Desde su primer partido oficial en San Mamés el 4 de abril de 1920 en unos cuartos de final de la Copa, el Real Madrid acumula ya 98 visitas al estadio bilbaíno: 78 en Liga y 20 en el torneo del k.o. Esta cifra coloca a los merengues en una posición de privilegio. Son el equipo del mundo que más veces se ha enfrentado al Athletic en La Catedral. Aunque el resultado de los duelos es favorable a los rojiblancos -han ganado 46, han empatado 18 y han perdido 34-, la igualdad ha sido la nota dominante de unos clásicos que siempre han tenido un voltaje muy alto; algo natural entre dos equipos que nunca han dado un paso atrás en una pelea.

Durante los primeros años, el Athletic hizo valer el factor San Mamés. El Real Madrid, de hecho, no obtuvo su primera victoria en Bilbao hasta la temporada 1928-29. Tras perder por 2-0 en la Liga, que entonces comenzaba su andadura, los blancos se desquitaron en las semifinales de Copa con un sonoro 1-4. Y eso que Juanito Urquizu, por entonces defensa madridista, tuvo el detalle de meterse un gol en propia puerta. Aquella primera derrota en casa ante el equipo de la capital escoció mucho a la afición bilbaína, que se había hecho muchas ilusiones con la Copa. Ahora bien, el chasco no impidió que el público, como señalaba 'Karomte' en su crónica en 'El Pueblo Vasco', aplaudiera mucho a los visitantes.

Sin duda, eran otros tiempos.
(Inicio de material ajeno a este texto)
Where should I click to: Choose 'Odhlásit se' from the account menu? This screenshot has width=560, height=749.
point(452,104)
La rivalidad entre bilbaínos y madrileños era muy grande, pero los aficionados de entonces veían el fútbol de otra manera, con una perspectiva muy diferente a la actual. Los hinchas del Athletic no dejaban de hacer gala de su paladar exquisito en materia futbolística. Animaban a su equipo, al que exigían como el que más, pero nunca dejaban de valorar el juego del rival. Para ellos se trataba de una simple cuestión de educación, de buenas maneras. Así las cosas, no es extraño que, durante muchos años, durante ocho décadas se podría decir, para los jugadores del Real Madrid la cita de San Mamés fuera una de las más apetecibles de la temporada. Salvo que uno fuese un defensa especialmente leñero y montaraz, pongamos por caso a Benito, Bilbao era una plaza magnífica. «A mí me encantaba jugar en San Mamés. El ambiente era fenomenal y el público nos trataba estupendamente. Cuando jugabas bien, te aplaudían. Daba gusto. En el campo cada uno lo daba todo por su equipo, pero siempre con nobleza», recuerda José Martínez, Pirri, que entre 1964 y 1980 libró grandes batallas en La Catedral.
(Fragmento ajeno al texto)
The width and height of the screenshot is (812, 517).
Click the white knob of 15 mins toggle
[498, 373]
La opinión de Pirri la comparten otras dos leyendas del Madrid que tenían el partido de Bilbao marcado con una equis en el calendario: Amancio y Santillana. El extremo gallego, una pesadilla para los aficionados rojiblancos durante quince temporadas, sufrió y disfrutó mucho en San Mamés. «Si me preguntas por mi época, sólo tengo buenas palabras. El de San Mamés era uno de los partidos que más me apetecía jugar. Mis recuerdos son magníficos. Los dos equipos dábamos el 100%, que es algo en lo que el Athletic y el Real Madrid nos hemos parecido siempre. En Bilbao se nos trataba muy bien y tenía allí buenos amigos como el Chopo, Koldo, Uriarte, Aranguren o el 'Polvorilla'. ¿Sabes quién es? Ja, ja». Amancio hace memoria y se detiene en dos partidos concretos. «Uno fue la barrida por 5-0 que nos metieron un año (fue en 1970) y otra una vez que ganamos por 1-2 y el primer gol nuestro se lo marcó Aranguren en propia puerta. Cedió el balón a Iribar y, cuando el Chopo iba a despejar, le botó mal y le pasó por debajo de las piernas. Instintivamente, me fui a abrazar a Txutxi», cuenta.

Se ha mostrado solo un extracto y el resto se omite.